Supplied information:
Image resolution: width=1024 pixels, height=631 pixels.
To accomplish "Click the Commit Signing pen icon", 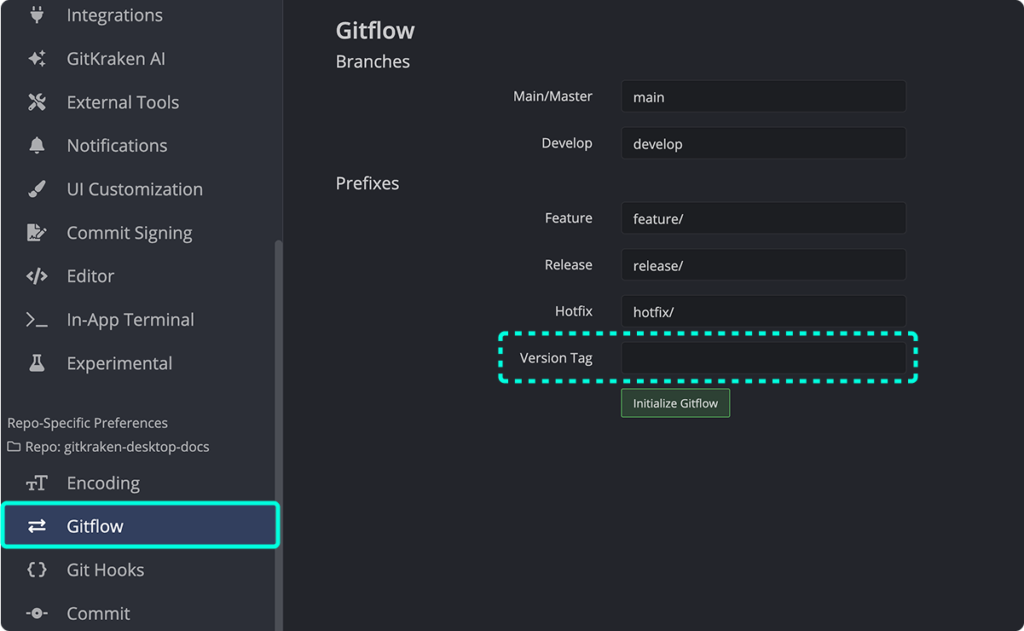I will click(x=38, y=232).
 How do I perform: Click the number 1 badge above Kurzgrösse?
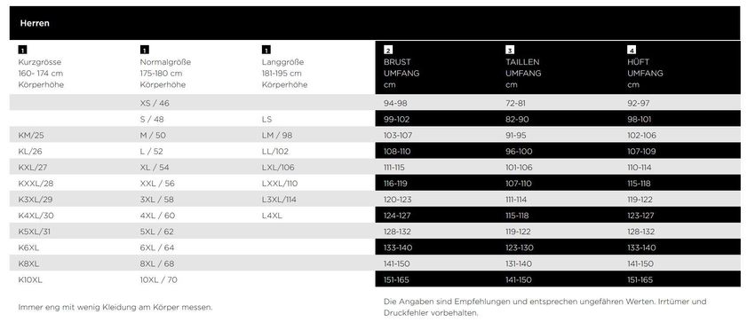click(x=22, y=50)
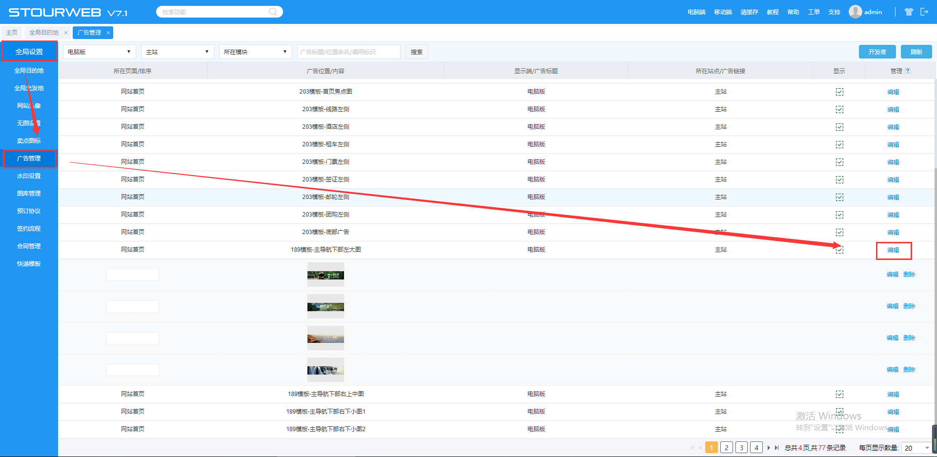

--

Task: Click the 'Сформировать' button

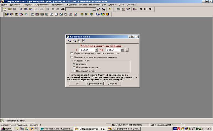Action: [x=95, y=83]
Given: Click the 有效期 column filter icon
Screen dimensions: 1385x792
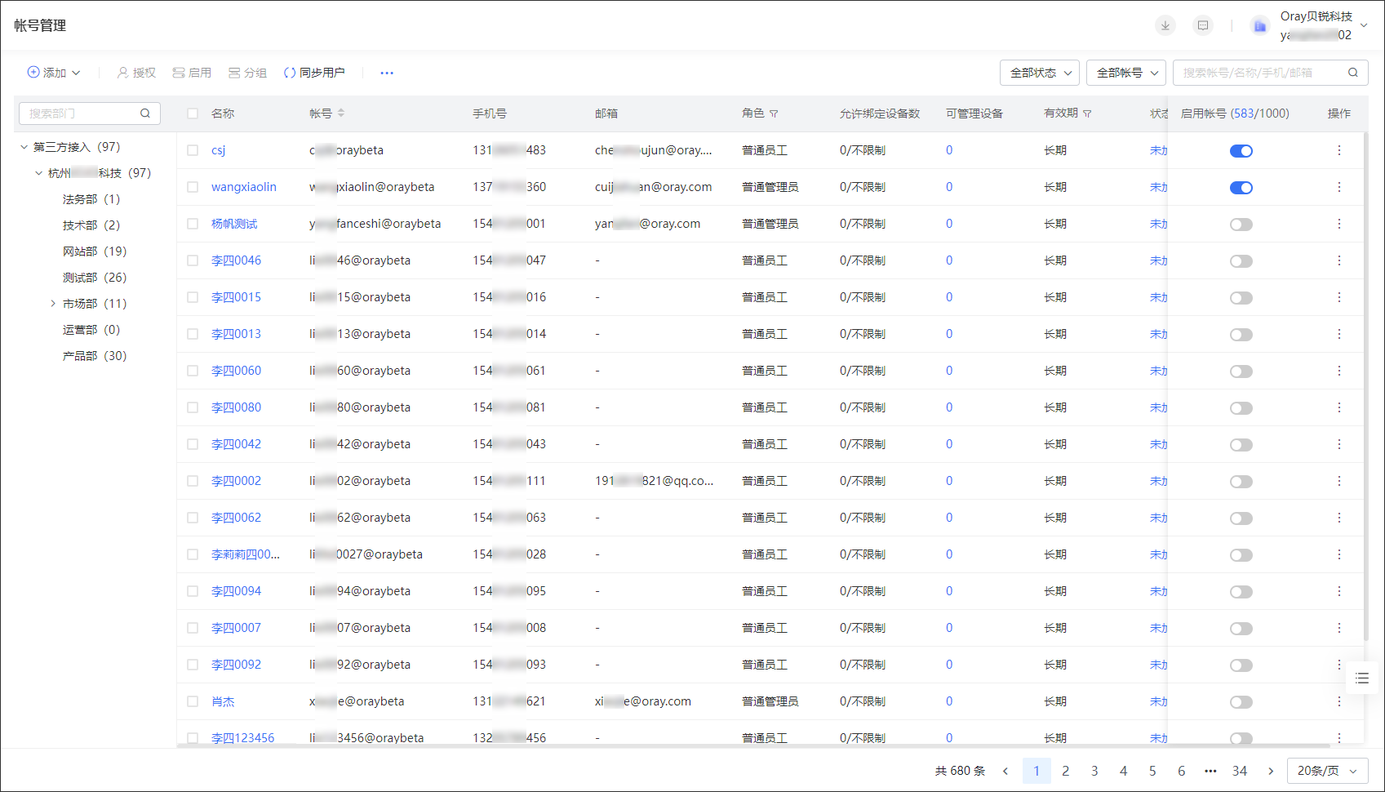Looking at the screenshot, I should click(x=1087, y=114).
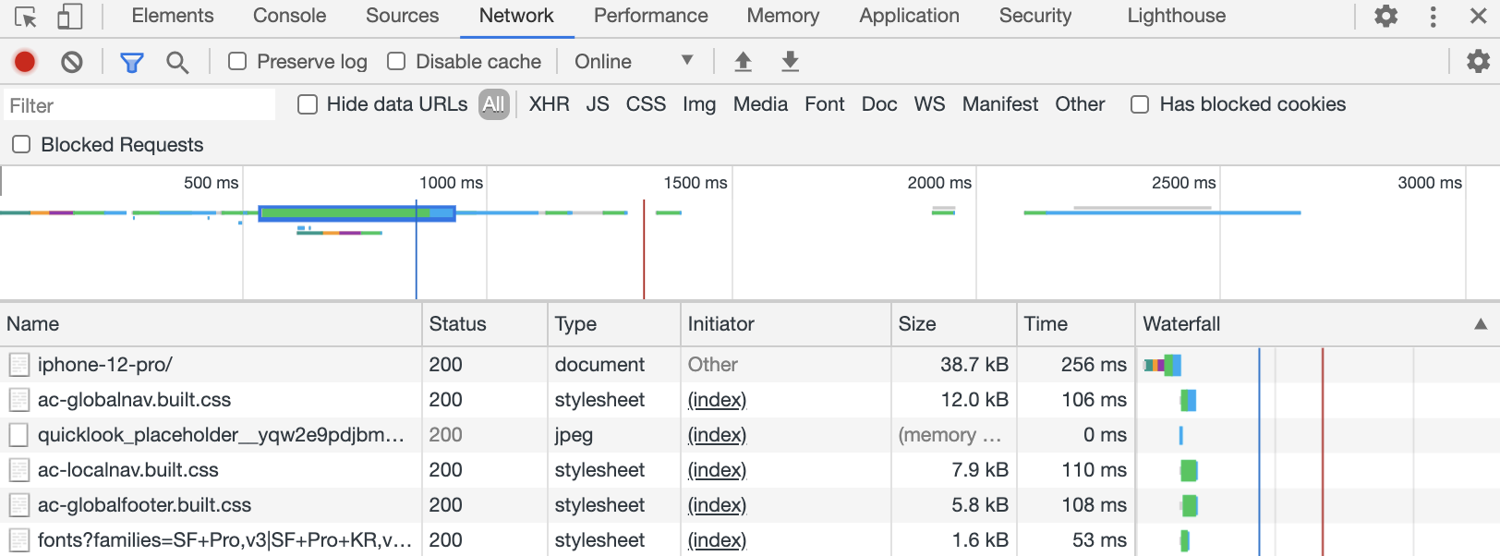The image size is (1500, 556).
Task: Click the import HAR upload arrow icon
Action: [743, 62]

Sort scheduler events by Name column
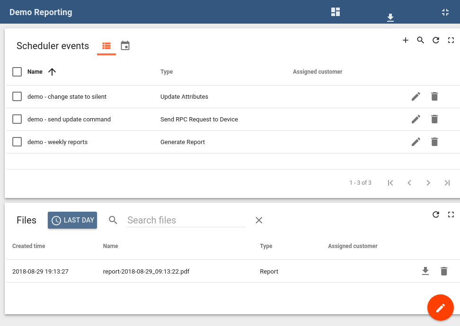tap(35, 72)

==

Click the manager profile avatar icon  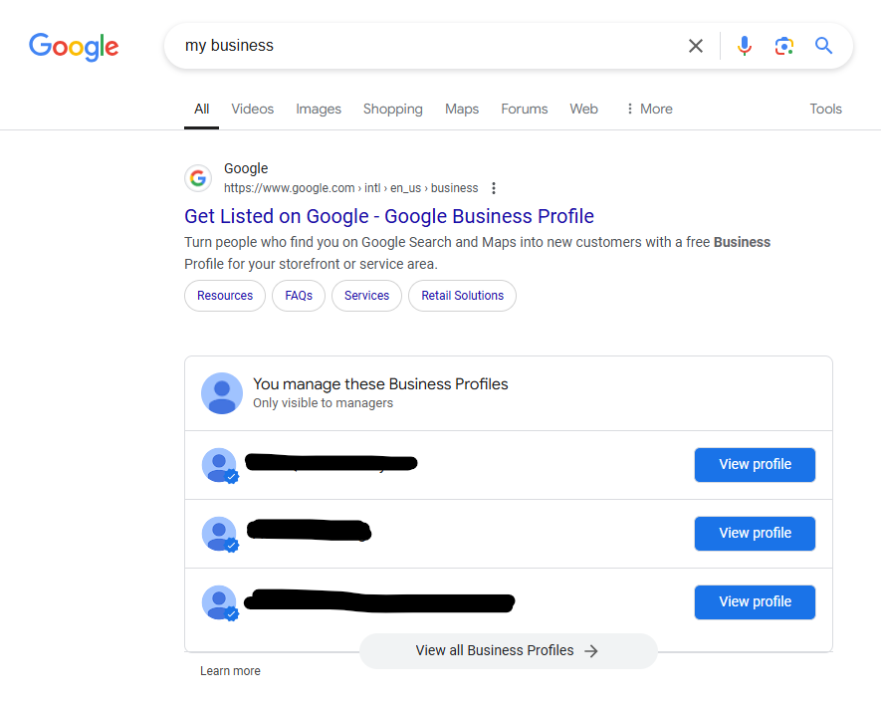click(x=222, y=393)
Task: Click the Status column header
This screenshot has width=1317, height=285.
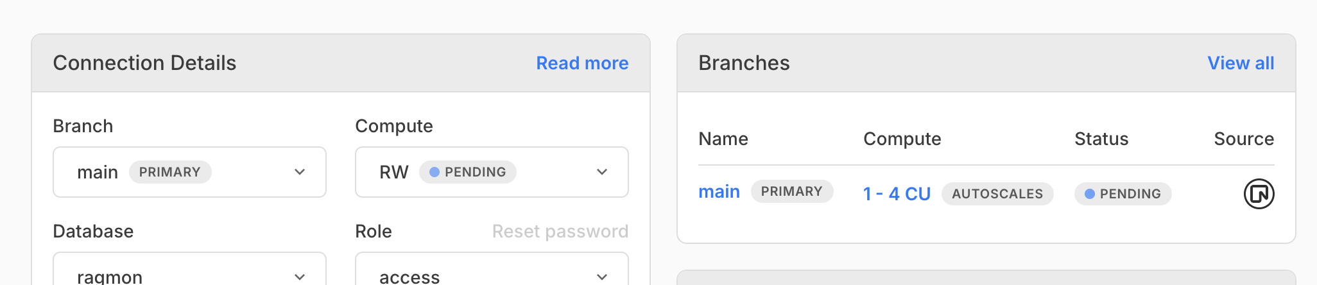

Work request: Should a line in the material contain "width", copy it.

Output:
Image resolution: width=1024 pixels, height=631 pixels.
This screenshot has width=1317, height=285.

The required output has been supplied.